I wasn’t expecting much from Scream 7. The production was troubled and there were delays, firings, and departures. It’s a miracle they were able to cobble it all together.

There was talk of the improbable return of Matthew Lillard, despite his death in the first movie. Quentin Tarantino be damned, I liked Lillard ever since I first saw him in Serial Mom.

I hate that they killed off the best character, reliably nerdy Deputy Dewey, but no one is safe in a slasher, right?

Say what you want about the Friday the 13th series. As bad as some of the movies are, at least they tried to do different things. Scream is the same-old, same-old. They must be having trouble coming up with new motivations and characters to don the mask.
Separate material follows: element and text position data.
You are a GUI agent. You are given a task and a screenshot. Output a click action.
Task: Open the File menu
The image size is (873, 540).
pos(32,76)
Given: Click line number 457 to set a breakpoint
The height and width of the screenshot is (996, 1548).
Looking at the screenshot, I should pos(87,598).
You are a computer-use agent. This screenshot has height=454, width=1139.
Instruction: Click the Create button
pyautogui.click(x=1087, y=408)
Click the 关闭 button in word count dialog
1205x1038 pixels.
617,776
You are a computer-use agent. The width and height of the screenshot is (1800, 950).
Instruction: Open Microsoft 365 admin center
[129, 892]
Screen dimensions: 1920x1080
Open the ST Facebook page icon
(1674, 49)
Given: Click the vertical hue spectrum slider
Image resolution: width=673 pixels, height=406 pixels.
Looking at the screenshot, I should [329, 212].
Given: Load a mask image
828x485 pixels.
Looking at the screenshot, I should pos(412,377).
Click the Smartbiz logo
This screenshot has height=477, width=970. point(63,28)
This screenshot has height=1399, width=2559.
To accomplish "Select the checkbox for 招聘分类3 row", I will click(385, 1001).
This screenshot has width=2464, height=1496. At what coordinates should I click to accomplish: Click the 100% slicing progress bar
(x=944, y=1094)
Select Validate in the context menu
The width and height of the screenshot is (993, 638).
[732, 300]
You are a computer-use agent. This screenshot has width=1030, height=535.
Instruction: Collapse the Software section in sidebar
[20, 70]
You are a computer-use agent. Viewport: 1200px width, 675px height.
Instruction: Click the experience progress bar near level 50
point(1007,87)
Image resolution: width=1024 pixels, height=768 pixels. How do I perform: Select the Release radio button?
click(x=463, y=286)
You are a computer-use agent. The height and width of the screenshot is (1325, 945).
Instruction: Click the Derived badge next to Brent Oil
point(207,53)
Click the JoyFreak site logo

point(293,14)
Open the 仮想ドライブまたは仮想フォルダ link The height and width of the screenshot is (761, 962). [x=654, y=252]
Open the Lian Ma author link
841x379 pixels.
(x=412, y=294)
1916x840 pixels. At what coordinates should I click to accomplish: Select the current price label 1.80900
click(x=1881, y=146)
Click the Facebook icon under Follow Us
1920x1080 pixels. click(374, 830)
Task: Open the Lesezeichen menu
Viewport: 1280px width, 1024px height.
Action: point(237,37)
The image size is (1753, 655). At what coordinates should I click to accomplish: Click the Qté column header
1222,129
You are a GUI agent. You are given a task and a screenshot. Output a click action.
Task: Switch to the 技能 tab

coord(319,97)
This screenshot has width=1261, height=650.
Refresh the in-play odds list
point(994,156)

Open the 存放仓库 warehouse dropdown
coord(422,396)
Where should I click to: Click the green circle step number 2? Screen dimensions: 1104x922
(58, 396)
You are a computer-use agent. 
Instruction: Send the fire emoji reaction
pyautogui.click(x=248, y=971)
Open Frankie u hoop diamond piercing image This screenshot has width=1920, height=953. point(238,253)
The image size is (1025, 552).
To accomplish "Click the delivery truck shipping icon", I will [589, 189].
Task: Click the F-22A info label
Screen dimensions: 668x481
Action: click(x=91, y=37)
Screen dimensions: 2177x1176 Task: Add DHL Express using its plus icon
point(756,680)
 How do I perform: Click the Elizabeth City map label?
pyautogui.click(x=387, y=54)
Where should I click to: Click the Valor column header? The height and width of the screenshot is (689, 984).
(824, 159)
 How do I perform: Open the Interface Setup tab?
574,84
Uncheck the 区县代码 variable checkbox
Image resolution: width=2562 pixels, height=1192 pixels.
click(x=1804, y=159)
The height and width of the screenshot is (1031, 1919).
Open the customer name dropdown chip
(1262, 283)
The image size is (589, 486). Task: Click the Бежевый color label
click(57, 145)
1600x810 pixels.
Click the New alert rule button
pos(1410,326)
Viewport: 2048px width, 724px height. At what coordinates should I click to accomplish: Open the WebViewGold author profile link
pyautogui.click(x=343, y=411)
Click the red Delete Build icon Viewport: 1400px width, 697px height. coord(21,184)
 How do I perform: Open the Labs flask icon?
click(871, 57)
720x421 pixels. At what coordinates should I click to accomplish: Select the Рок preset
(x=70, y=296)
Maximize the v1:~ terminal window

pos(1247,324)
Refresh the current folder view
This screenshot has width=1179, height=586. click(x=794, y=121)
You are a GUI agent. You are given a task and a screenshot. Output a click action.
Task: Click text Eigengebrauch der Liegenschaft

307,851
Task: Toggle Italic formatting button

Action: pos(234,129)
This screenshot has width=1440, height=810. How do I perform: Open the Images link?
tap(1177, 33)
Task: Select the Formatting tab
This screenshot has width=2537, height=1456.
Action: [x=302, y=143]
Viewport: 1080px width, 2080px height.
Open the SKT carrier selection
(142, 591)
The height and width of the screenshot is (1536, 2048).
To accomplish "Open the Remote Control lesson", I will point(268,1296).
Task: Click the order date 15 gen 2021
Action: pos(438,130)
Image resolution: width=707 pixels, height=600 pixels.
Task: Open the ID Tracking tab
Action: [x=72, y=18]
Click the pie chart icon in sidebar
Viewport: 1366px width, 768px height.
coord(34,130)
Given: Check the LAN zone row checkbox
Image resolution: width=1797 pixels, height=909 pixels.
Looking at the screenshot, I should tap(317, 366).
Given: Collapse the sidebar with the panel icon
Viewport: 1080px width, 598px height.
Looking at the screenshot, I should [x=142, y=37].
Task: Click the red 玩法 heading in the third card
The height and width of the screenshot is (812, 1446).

It’s always good to see Sidney. Neve Campbell is still excellent in the role. Gale, however, isn’t so enjoyable anymore. Her once endearing tough-as-nails attitude has become ugly. Plus it’s hard to witness her facial reconstructions. Courtney Cox is starting to look like Martin Landau. When will people realize there is dignity, grace, and beauty in aging?

Scream 7 is competently made. The murders are well executed. I like the new young cast more than the parts 5 and 6 legacy characters. The way Jasmine Savoy Brown endless spouts cliches is simply annoying.

I mostly enjoyed Scream 7. I certainly don’t regret paying to see it and I am pretty sure we haven’t seen the last of Ghostface. While this one isn’t the most successful Scream movie, It’s making a nice profit.

I’ve paid to see them all and I won’t be stopping anytime soon. As long as I am able to make the drive down the highway to the theater, I plan to see Scream 8 and most other horror movies that get released. This is what I do. This is who I am. I like scary movies.

And one day, when I am really old, and movies have changed beyond recognition, I will look back with longing nostalgia to the days when I could go to a theater and see a new Scream.